One of his key advisers, Mykhailo Podolyak, was even more explicit, suggesting that the surprise incursion would boost Kyiv’s position in any potential future negotiations: “You can only squeeze something out, get something, if they understand that [the war] is not going according to their scenario,” he said. “Any possible Ukrainian operations in ‘Russian border regions’ will have an impact on Russian society and improve Kyiv’s position in future peace talks with Moscow.”
So, for all the talk of Putin’s end, the incursion’s aims are more limited — and that’s the right way to think about it. However jolting or embarrassing this has been for the Kremlin, it’s unlikely to spark Putin’s downfall. Moreover, it may even assist him, much like the infamous apartment bombings in the Russian cities of Buynaksk, Moscow and Volgodonsk in 1999, which killed more than 300 people and injured a thousand more.
Putin was prime minister at the time of the murky bombings, and his handling of the situation — as well as a jihadist invasion of Dagestan — boosted his popularity, triggered the Second Chechen War and persuaded then President Boris Yeltsin to anoint him successor. Some suspect that Russia’s own security forces may have had a hand in the bombings — that they were acts of false-flag terror committed against his own people for political purposes. Whatever the truth, the attacks and the war helped Putin surf a wave of patriotism.

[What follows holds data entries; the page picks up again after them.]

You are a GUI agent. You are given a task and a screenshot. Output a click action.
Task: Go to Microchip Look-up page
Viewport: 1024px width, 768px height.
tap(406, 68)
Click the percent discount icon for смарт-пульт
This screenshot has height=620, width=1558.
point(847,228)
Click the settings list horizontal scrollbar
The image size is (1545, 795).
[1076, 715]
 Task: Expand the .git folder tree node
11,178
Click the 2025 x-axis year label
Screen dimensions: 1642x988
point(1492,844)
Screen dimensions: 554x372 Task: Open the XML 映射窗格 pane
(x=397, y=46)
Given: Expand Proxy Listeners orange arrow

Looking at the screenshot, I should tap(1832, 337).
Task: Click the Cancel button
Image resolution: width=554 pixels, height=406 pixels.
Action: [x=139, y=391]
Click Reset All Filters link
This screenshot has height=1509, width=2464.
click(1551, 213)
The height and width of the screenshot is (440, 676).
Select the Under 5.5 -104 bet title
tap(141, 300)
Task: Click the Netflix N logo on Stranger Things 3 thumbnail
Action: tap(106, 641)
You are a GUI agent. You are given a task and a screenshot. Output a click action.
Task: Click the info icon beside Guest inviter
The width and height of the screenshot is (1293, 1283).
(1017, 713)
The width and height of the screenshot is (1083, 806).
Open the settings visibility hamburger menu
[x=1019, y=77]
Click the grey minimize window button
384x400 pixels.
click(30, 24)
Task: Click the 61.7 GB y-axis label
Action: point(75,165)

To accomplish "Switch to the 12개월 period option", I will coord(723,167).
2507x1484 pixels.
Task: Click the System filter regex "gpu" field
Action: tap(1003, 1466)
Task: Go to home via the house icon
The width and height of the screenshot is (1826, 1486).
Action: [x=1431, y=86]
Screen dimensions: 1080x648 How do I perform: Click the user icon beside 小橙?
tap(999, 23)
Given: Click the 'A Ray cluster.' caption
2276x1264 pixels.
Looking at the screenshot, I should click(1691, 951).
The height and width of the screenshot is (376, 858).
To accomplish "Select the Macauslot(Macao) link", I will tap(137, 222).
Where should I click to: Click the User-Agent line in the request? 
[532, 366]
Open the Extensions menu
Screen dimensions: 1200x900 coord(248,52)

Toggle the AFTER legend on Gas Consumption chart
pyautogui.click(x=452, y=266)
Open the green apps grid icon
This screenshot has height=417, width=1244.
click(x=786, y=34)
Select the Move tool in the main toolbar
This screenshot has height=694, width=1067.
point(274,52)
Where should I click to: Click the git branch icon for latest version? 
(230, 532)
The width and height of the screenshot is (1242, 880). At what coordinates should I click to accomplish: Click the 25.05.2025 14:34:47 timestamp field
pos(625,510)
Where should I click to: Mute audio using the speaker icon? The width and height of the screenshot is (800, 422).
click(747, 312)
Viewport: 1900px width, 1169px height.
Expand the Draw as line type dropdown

Predictably, the Russian leader and his chorus of Kremlin propagandists are already pointing to the Kursk incursion as evidence of their longstanding claims that the West and NATO are the real aggressors and intend to subjugate Russia. It’s a line that taps into the country’s perennial sense of victimhood and fear of being encircled by enemies. And historically, Russian patriotism shouldn’t be underestimated — especially when the fight is on home soil.
During the World War II, Russian soldiers didn’t fight out of love for Stalin. In fact, inept leadership, incompetent campaigning and enormous losses should have spelt a military disaster. But as American historian Roger Reese showed in his 2011 book “Why Stalin’s Soldiers Fought,” the Soviet Union was still able to recruit thanks to the continued influence of patriotism, Soviet ideology and, ultimately, fealty to the idea of historic Russia.
This also offers a warning for the present day — Russia will maintain a numerical advantage over Ukraine, which is still struggling with mobilization and morale. And while Kyiv hopes to force Russian commanders to switch units from the Donbas to Kursk, Ukrainian commanders have had to redeploy units to mount and sustain the cross-border incursion as well. A war of attrition still favors Russia and Ukraine’s Western backers need to be honest about that and offer speedier and commensurate support if they don’t want the war to prolong indefinitely.
Of course, the Kursk incursion has understandably boosted Ukrainian morale — much as the commando raids Winston Churchill ordered in the early days of the World War II did for Britons — and it may well encourage some tiring allies to hold to purpose. But without much more proactive and forward-leaning supplies of advanced weaponry, and lifting restrictions on the use of Western-supplied long-range missiles, it’s hard to see how the war can be tipped in Ukraine’s favor. And with Moscow warning the West that this could trigger a wider conflict, escalation fears will likely prompt hesitation over how far to push a nuclear-armed rogue state.
Overall, Kursk has turned the tables on Russia, changing the tactical narrative — but it hasn’t altered the strategic one.